Шрифт:
Интервал:
Закладка:
Так уж сложилась наша история, что поколениями из человека вытравлялся инстинкт защиты ближнего. Вот почему обществу нужны развитые политические институты, оппонирующие друг другу партии, свободные профсоюзы, правовые гарантии и справедливое законодательство. Ничего этого у нас до сих пор не было. Что же удивляться!.. Пушкинский Евгений бросил в лицо памятнику царя краткое: „Ужо тебе!“, а потом бронзовый всадник всю ночь гонялся за ним по городу. Если верить Пушкину, безумец обрел-таки свое счастье и нашел снесенный наводнением домик своей Параши на одном из островков Невы. Но жизни ему хватило лишь до порога разрушенной хижины. Видимо, он не успел даже войти в дом, не успел понять, что любимая мертва, а дом пуст.
Человеку, да и обществу в целом важно остановиться перед пропастью. Хотя бы за шаг до нее.

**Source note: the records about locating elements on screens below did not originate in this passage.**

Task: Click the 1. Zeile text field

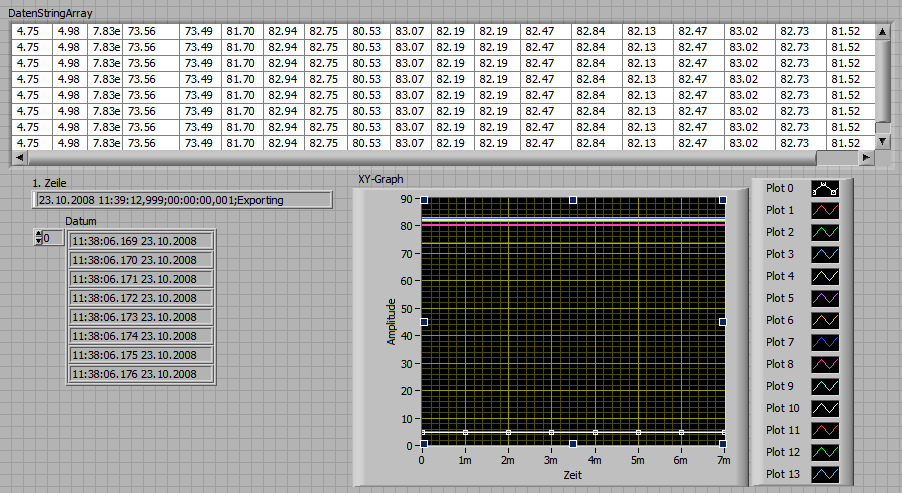Action: (180, 200)
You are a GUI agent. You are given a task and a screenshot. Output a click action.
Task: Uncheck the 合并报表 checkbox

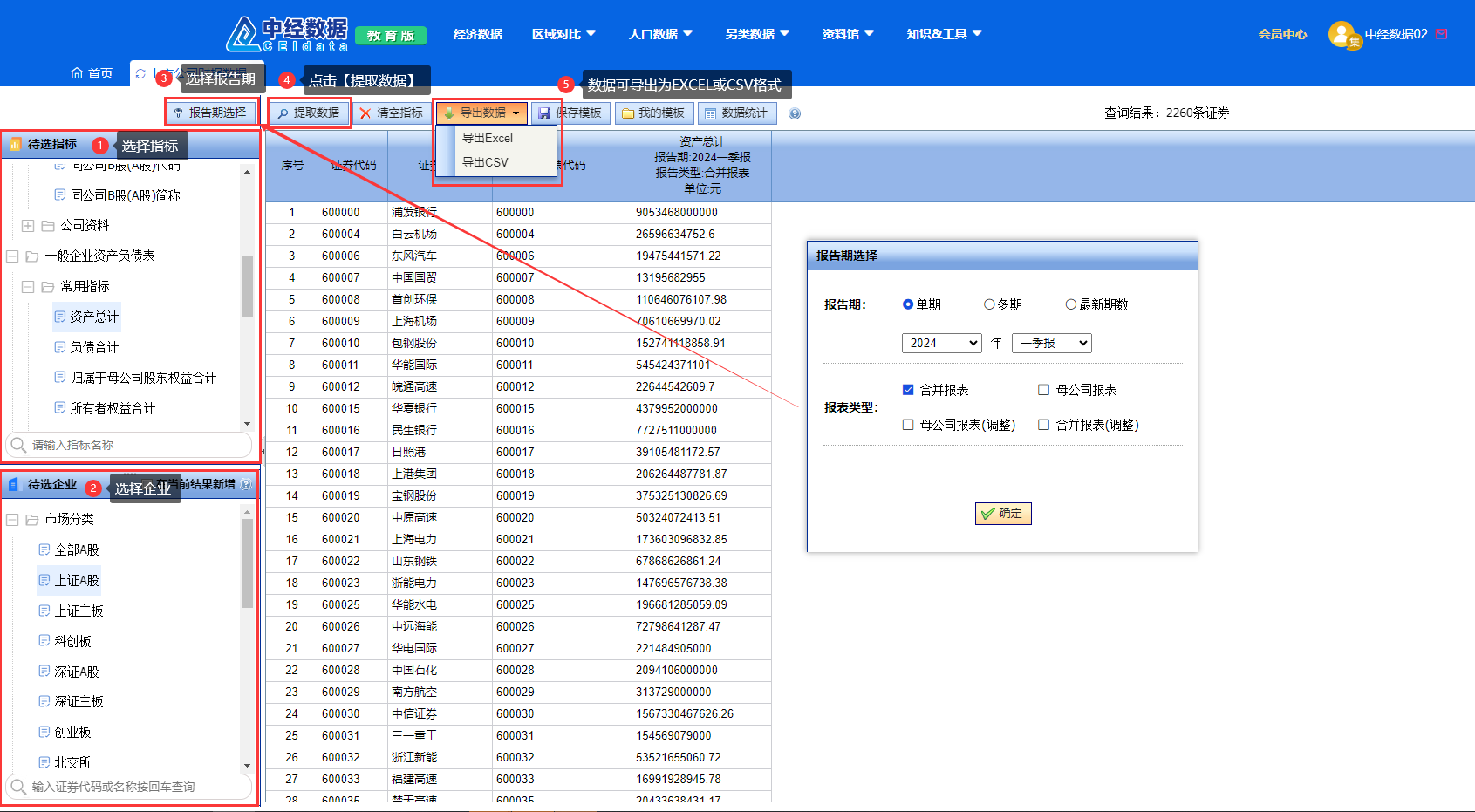pos(908,390)
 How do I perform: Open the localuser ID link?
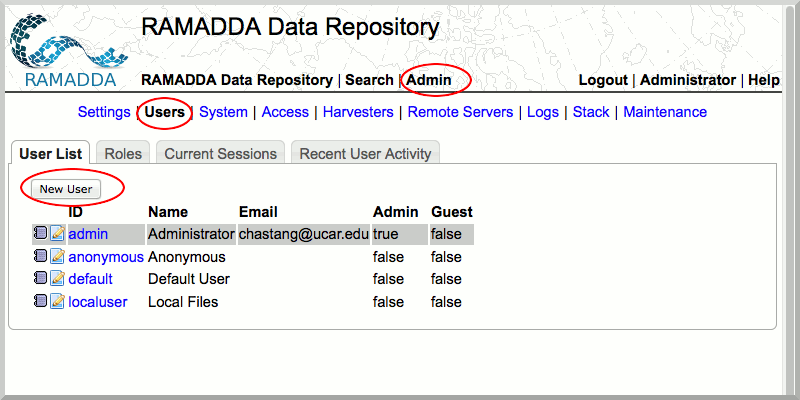pos(98,302)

Совсем недавно режиссер Марк Захаров с присущим ему юмором рассказывал мне примерно следующее:
— Прихожу в театр. На сцене плотники собирают декорацию к моему новому спектаклю. Смотрю и вижу, что не так они это делают. Не понимаю почему, но явно — не так. Попытался вмешаться, но мне объяснили: разберутся и без меня. Зашел в пошивочный цех, а там закройщик не так кроит. Тоже не понимаю, в чем ошибка, но пытаюсь вмешаться… Раздосадованный иду из театра мимо стройки. И опять вижу, что… И тут я сказал себе: СТОП! Ибо, когда начинаешь видеть только такое, надо принимать таблетку и ложиться спать.
И ведь все правда: мы и строим, и лечим, и учим — как в кривом зеркале. Но бессмысленно исправлять ситуацию по мелочам: потеряешь собственную квалификацию и постепенно сойдешь с ума. К каждому народному депутату ежедневно приходят несколько таких просителей. Другие идут в редакции газет, в приемные прокуратуры, судов, министров и партийных комитетов.
Летом 1990 года десятки людей, пораженных „синдромом Системы“, раскинули палаточный городок перед гостиницей „Россия“, да и в Ленинграде, после победы демократии на выборах в Ленсовет, кто-нибудь обязательно голодает под хвостом конного монумента Николаю Первому. Распознать „синдром Системы“ нетрудно: стоит лишь поговорить с человеком и узнать, чего он добивается: такие люди редко требуют справедливости для других — только для себя. Но и это еще не критерий. Важно понять, что движет человеком: реальная невозможность жить и трудиться или мания дважды войти в одну и ту же реку. Кстати, русские подвижники никогда ничего не просили для себя. Не просить для себя — это национальная традиция.
70-летний социальный эксперимент действительно оказался продолжением худших сторон российского самодержавия, русской бюрократической машины. Только коммунизм на нашей почве довел людскую жизнь до полного безумия: абсурдная реальность делает многих и многих подобными себе. То, что мы пришли к краху Системы, — проявление здорового инстинкта самосохранения народа. Ведь еще несколько десятилетий существования в подобном „зазеркалье“, и народ был бы просто обречен. И сегодня уже утрачены многие традиции и навыки социального бытия. Завтра же процесс стал бы необратимым.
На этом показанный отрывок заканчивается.